O Conflito Pós-Eleitoral de 1992
Por Artur Cussendala
As eleições gerais de 1992 em Angola representaram uma promessa de transição democrática após décadas de guerra civil. No entanto, os acontecimentos que se seguiram, especialmente em Luanda, demonstraram que o país ainda estava longe da reconciliação. Este texto procura descrever, com base em testemunho pessoal e dados disponíveis na internet, os episódios mais marcantes desse período, com especial atenção ao colapso da segurança na capital e à resposta popular à ofensiva da UNITA.
Após os Acordos de Paz de Bicesse (1991), firmados entre o Governo do MPLA e a UNITA sob mediação da ONU e de potências internacionais, previa-se a desmobilização das forças armadas das duas partes e a criação de Forças Armadas Angolanas (FAA) unificadas. Contudo, a integração foi incompleta. A UNITA manteve estruturas militares paralelas e utilizou o processo de desmobilização como cortina para conservar e reposicionar as suas forças sob o olhar cúmplice das forças de manutenção de paz da ONU.
Os resultados provisórios das eleições presidenciais de setembro de 1992 deram vitória ao MPLA e seu candidato José Eduardo dos Santos, mas Savimbi recusou-se a aceitá-los, alegando fraude. A tensão aumentou drasticamente em Luanda com ameaças públicas por parte de emissários da UNITA, que diziam que Angola se transformaria numa “nova Somália” caso os resultados fossem publicados.
Os confrontos começaram de forma coordenada. Um paiol da Força Aérea foi atacado, e a base aérea n.º 1 sofreu danos. Relatos apresentados na televisão pública mostraram execuções sumárias de estrangeiros e civis no Cassenda — creio, cidadãos portugueses e suas acompanhantes — numa atmosfera de terror psicológico. Pequenos destacamentos armados da UNITA, disfarçados de civis ou integrados em “comités pilotos”, intimidavam bairros inteiros, ostentando armamento e boinas vermelhas.
Enquanto isso, os órgãos de segurança estavam enfraquecidos. As FAPLA haviam sido dissolvidas, as FAA recém-criadas estavam desorganizadas, e a polícia encontrava-se em colapso funcional, com exceção da recém-formada Polícia de Intervenção Rápida (PIR). É um dos generais desertores, estava próximo de Luanda, tomando Caxito a capital da província vizinha do Bengo.
O estopim ocorreu, segundo testemunhos, creio numa sexta-feira. Um veículo GMC com comandos da UNITA abriu fogo no Largo do Rio de Janeiro contra forças policiais, nas imediações do bairro Cassenda. Simultaneamente, outra patrulha da UNITA desobedeceu a uma ordem de paragem policial na Avenida 1⁰ Congresso do MPLA e dirigiu-se ao Hotel Turismo, onde se encontravam quadros seniores da UNITA, desencadeando ali uma troca de tiros com as forças policiais na 1ª esquerda - Comando da PNA.

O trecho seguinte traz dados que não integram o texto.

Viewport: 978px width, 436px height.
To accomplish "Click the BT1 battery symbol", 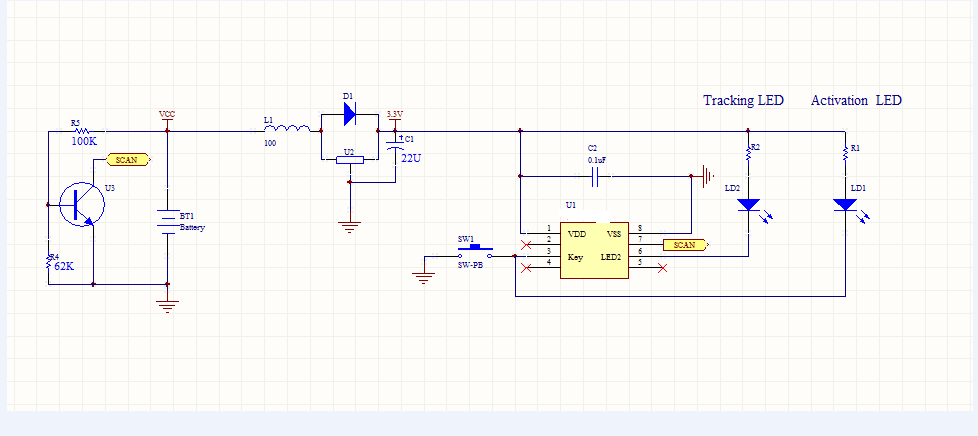I will (167, 219).
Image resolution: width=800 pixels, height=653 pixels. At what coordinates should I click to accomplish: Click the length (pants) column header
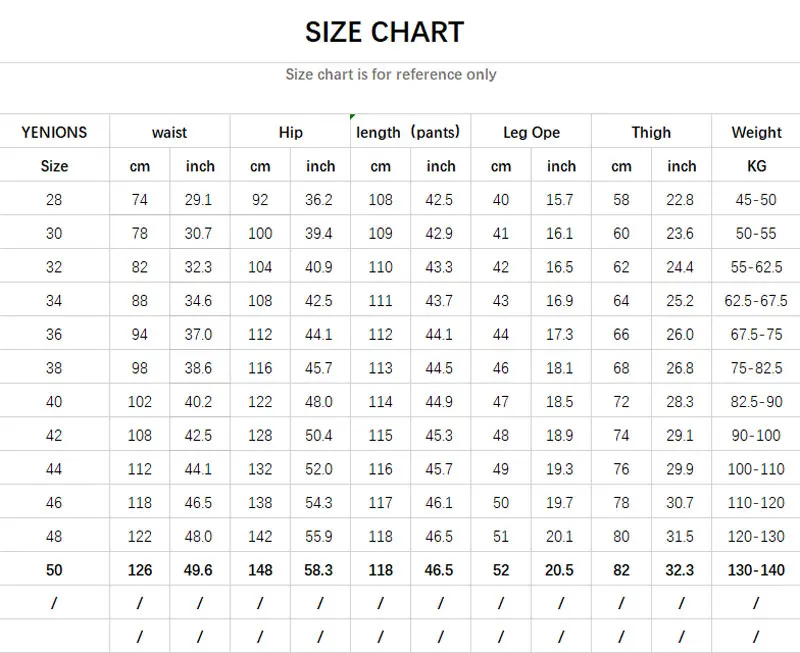pyautogui.click(x=408, y=132)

A cidade respondeu com inesperada resistência. A população, previamente alertada e armada na véspera, reagiu com violência. Centenas ou milhares de antigos combatentes desmobilizados e voluntários civis formaram barricadas por toda cidade, montaram vigílias e expulsaram ou aniquilaram os comandos da UNITA, que, apesar do seu armamento moderno, desconheciam o terreno urbano e falharam em coordenar os ataques ou no mínimo, foram apanhados em contra mão. O maior receio era a presença de unidades de 'comandos castrados' que se encontravam na quinta de Salupeto Pena algures em Viana.
A resistência urbana, que durou entre dois ou três dias, resultou na derrota dos comandos infiltrados da UNITA em Luanda. Contudo, a vitória militar deu lugar a um novo problema: a violência generalizada e descontrolada. Houve linchamentos, ajustes de contas e perseguições por meras suspeitas.

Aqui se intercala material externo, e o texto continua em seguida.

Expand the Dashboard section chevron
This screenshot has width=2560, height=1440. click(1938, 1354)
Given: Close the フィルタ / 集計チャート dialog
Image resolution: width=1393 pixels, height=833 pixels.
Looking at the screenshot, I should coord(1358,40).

Falar umbundu, ler o jornal Terra Angolana ou, sob influência do álcool, criticar as políticas desastrosas do MPLA — tudo isso podia resultar em morte sumária. Infiltraram-se no caos indivíduos movidos por vingança, ganância ou desejo de se apropriar de bens alheios. Em certos bairros, a violência assumiu contornos de limpeza étnico-política, saques e desordem e a maioria das vítimas mortais foi destes saqueadores e desordeiros.

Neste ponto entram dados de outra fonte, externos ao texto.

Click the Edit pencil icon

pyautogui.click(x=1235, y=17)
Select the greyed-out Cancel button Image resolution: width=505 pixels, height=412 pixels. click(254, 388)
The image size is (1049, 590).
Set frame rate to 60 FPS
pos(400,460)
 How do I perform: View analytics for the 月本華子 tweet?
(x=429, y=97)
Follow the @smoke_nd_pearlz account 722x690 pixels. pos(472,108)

Dizer que “não houve luta, apenas assassinatos” é uma injustiça histórica. Houve sim confronto militar e resistência organizada contra um plano clandestino de desestabilização. Mas é igualmente verdadeiro que muitos inocentes morreram por factores alheios ao conflito directo.
A crise de 1992 revelou não apenas as fragilidades do Estado angolano, mas também a impreparação da comunidade internacional, incluindo a ONU, que falhou em prevenir a infiltração de forças armadas ilegais em plena capital. O medo, alimentado por ameaças públicas de Savimbi e seus emissários, encontrou terreno fértil num país ainda dividido, onde os traumas da guerra não tinham sido curados.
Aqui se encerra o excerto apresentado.